Fare un tour negli USA sarebbe davvero entusiasmante, ma purtroppo al momento le spese da sostenere per un qualsiasi tour anche solo qui in Europa risultano essere sempre proibitive, tisparano cifre assurde che non fanno altro che segare fin da subito le opportunità alle band emergenti di farsi conoscere al di fuori del proprio paese d’origine..

6. C’è un messaggio dietro alla vostra musica? Vi ritenete una band “politicamente impegnata”?
Alle: Mah guarda forse il termine “politicamente impegnata” e’ eccessivo ma di sicuro nei testi c’e’ qualche (amara) riflessione di carattere sociologico. E’ chiaro che quando incentri un album sull’influenza che hanno i media sulle persone non puoi esimerti dall’esprimere giudizi su chi ci governa e in che modo. Ad ogni modo cerchiamo di tenerci ben alla larga da diatribe di carattere ideologico.

7. Come sono i rapporti con le altre bands della vostra “home area” e non solo?
Come vedete la scena italiana al momento?

Alle: Ottimi direi, con i gruppi che sono originari delle nostre zone (i Mad Maze, gli Explorer, gli Apocalyptic Salvation, The Modern Age Slavery o gli Amassado giusto per dirtene qualcuno) abbiamo rapporti di vera e sincera amicizia ed e’ sempre un onore condividere il palco con loro (anche perche’ sono gruppi oggettivamente fighissimi da vedere).
Il concetto poi e’ esteso anche a tutte le altre zone d’Italia dove abbiamo suonato, ovunque siamo stati abbiamo cercato (potrei dire riuscendoci) di avere ottimi rapporti con tutti, senza innescare giochini perversi di invidie, dispetti e maldicenze varie.
Questo fa da incipit alla seconda domanda, la scena italiana, a mio modesto giudizio, e’ davvero spettacolare. Abbiamo un underground che secondo me se la gioca con realta’ internazionali ben piu’ blasonate; il problema sta nel fatto che, oltre alla cronica carenza di locali che facciano suonare, spesso tiriamo fuori il peggio del nostro essere italiani, ovvero il pettegolezzo. Invece di studiare, suonare e crescere come musicisti spesso ci si impantana sul chiacchiericcio e sull’invidia reciproca.
Pensate a suonare invece che perdervi in ‘ste pugnette, cazzo !!
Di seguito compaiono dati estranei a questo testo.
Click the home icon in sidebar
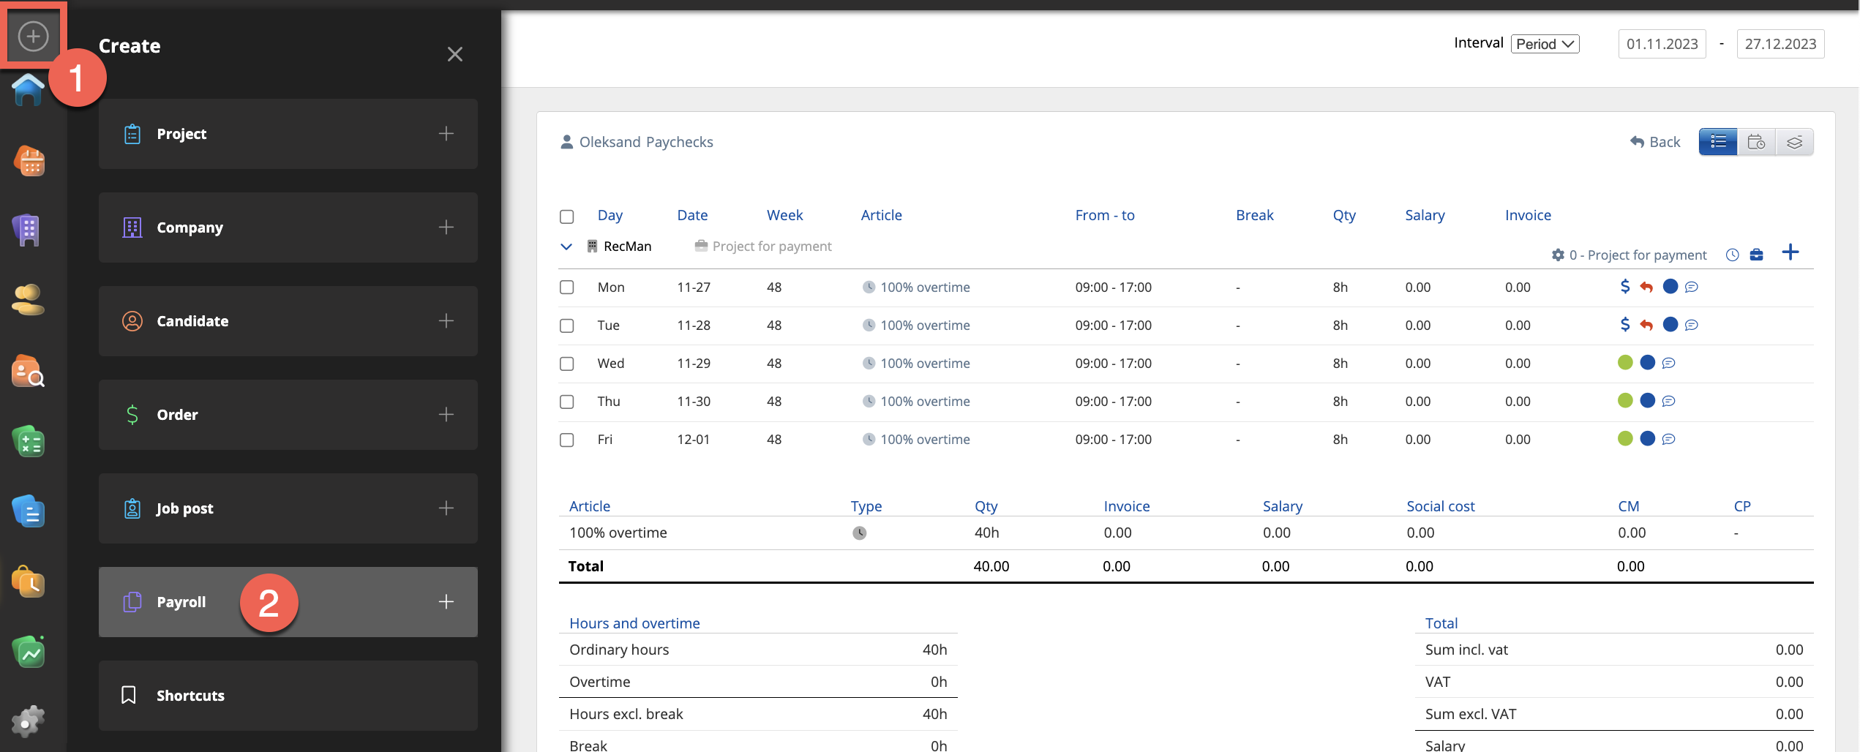Viewport: 1860px width, 752px height. click(x=28, y=91)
8. Raccontateci il migliore o i migliori show che avete suonato finora.
….Il peggiore invece?
Alle: a livello di “fanboy” senza dubbio quando abbiamo aperto ai Sepultura, potete dire quello che volete su di loro: che non sono piu’ loro da 20 anni, che senza i fratelli Cavalera non hanno senso di esistere ecc ecc ma per me che sono cresciuto con loro (oltre ad averceli tatuati addosso) e’ stato un momento di pura libidine; per quanto riguarda il lato “emozionale” anche qui non ho dubbi: l’Evo.for Denis 2014 sopra tutti. Oltre ad aver contribuito nel mio piccolo ad organizzarlo, il fatto di aver suonato in memoria di un amico che non c’e’ piu’ (Denis appunto) e’ stato un qualcosa che non ha eguali per me.
Artio: Il peggior’concerto è stato qualche anno fa in un locale sito nelle colline modenesi, dove praticamente suonammo davanti alla band di supporto e loro davanti a noi..come cachet un panino vecchio di una settimana..non poniamoci domande e voi non fatele!

9. Grazie mille, a voi l’ultima parola!
Alle: stiamo tornando! Contro tutto e contro tutti quelli che non ci credono stiamo tornando!